But do we ever think true duration? Here again a direct taking possession is necessary. It is no use trying to approach duration: we must install ourselves within it straight away. This is what the intellect generally refuses to do, accustomed as it is to think the moving by means of the unmovable.

The function of the intellect is to preside over actions. Now, in action, it is the result that interests us; the means matter little provided the end is attained. Thence it comes that we are altogether bent on the end to be realized, generally trusting ourselves to it in order that the idea may become an act; and thence it comes also that only the goal where our activity will rest is pictured explicitly to our mind: the movements constituting the action itself either elude our consciousness or reach it only confusedly. Let us consider a very simple act, like that of lifting the arm. Where should we be if we had to imagine beforehand all the elementary contractions and tensions this act involves, or even to perceive them, one by one, as they are accomplished? But the mind is carried immediately to the end, that is to say, to the schematic and simplified vision of the act supposed accomplished. Then, if no antagonistic idea neutralizes the effect of the first idea, the appropriate movements come of themselves to fill out the plan, drawn in some way by the void of its gaps. The intellect, then, only represents to the activity ends to attain, that is to say, points of rest. And, from one end attained to another end attained, from one rest to another rest, our activity is carried by a series of leaps, during which our consciousness is turned away as much as possible from the movement going on, to regard only the anticipated image of the movement accomplished.

Now, in order that it may represent as unmovable the result of the act which is being accomplished, the intellect must perceive, as also unmovable, the surroundings in which this result is being framed. Our activity is fitted into the material world. If matter appeared to us as a perpetual flowing, we should assign no termination to any of our actions. We should feel each of them dissolve as fast as it was accomplished, and we should not anticipate an ever-fleeting future. In order that our activity may leap from an act to an act, it is necessary that matter should pass from a state to a state, for it is only into a state of the material world that action can fit a result, so as to be accomplished. But is it thus that matter presents itself?

A priori we may presume that our perception manages to apprehend matter with this bias. Sensory organs and motor organs are in fact coördinated with each other. Now, the first symbolize our faculty of perceiving, as the second our faculty of acting.
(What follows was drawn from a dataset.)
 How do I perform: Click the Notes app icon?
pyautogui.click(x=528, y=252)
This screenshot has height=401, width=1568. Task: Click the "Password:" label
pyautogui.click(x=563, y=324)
The organism thus evidences, in a visible and tangible form, the perfect accord of perception and action. So if our activity always aims at a result into which it is momentarily fitted, our perception must retain of the material world, at every moment, only a state in which it is provisionally placed. This is the most natural hypothesis. And it is easy to see that experience confirms it.

From our first glance at the world, before we even make our bodies in it, we distinguish qualities. Color succeeds to color, sound to sound, resistance to resistance, etc. Each of these qualities, taken separately, is a state that seems to persist as such, immovable until another replaces it. Yet each of these qualities resolves itself, on analysis, into an enormous number of elementary movements. Whether we see in it vibrations or whether we represent it in any other way, one fact is certain, it is that every quality is change. In vain, moreover, shall we seek beneath the change the thing which changes: it is always provisionally, and in order to satisfy our imagination, that we attach the movement to a mobile. The mobile flies for ever before the pursuit of science, which is concerned with mobility alone. In the smallest discernible fraction of a second, in the almost instantaneous perception of a sensible quality, there may be trillions of oscillations which repeat themselves. The permanence of a sensible quality consists in this repetition of movements, as the persistence of life consists in a series of palpitations. The primal function of perception is precisely to grasp a series of elementary changes under the form of a quality or of a simple state, by a work of condensation. The greater the power of acting bestowed upon an animal species, the more numerous, probably, are the elementary changes that its faculty of perceiving concentrates into one of its instants. And the progress must be continuous, in nature, from the beings that vibrate almost in unison with the oscillations of the ether, up to those that embrace trillions of these oscillations in the shortest of their simple perceptions. The first feel hardly anything but movements; the others perceive quality. The first are almost caught up in the running-gear of things; the others react, and the tension of their faculty of acting is probably proportional to the concentration of their faculty of perceiving. The progress goes on even in humanity itself. A man is so much the more a "man of action" as he can embrace in a glance a greater number of events: he who perceives successive events one by one will allow himself to be led by them; he who grasps them as a whole will dominate them. In short, the qualities of matter are so many stable views that we take of its instability.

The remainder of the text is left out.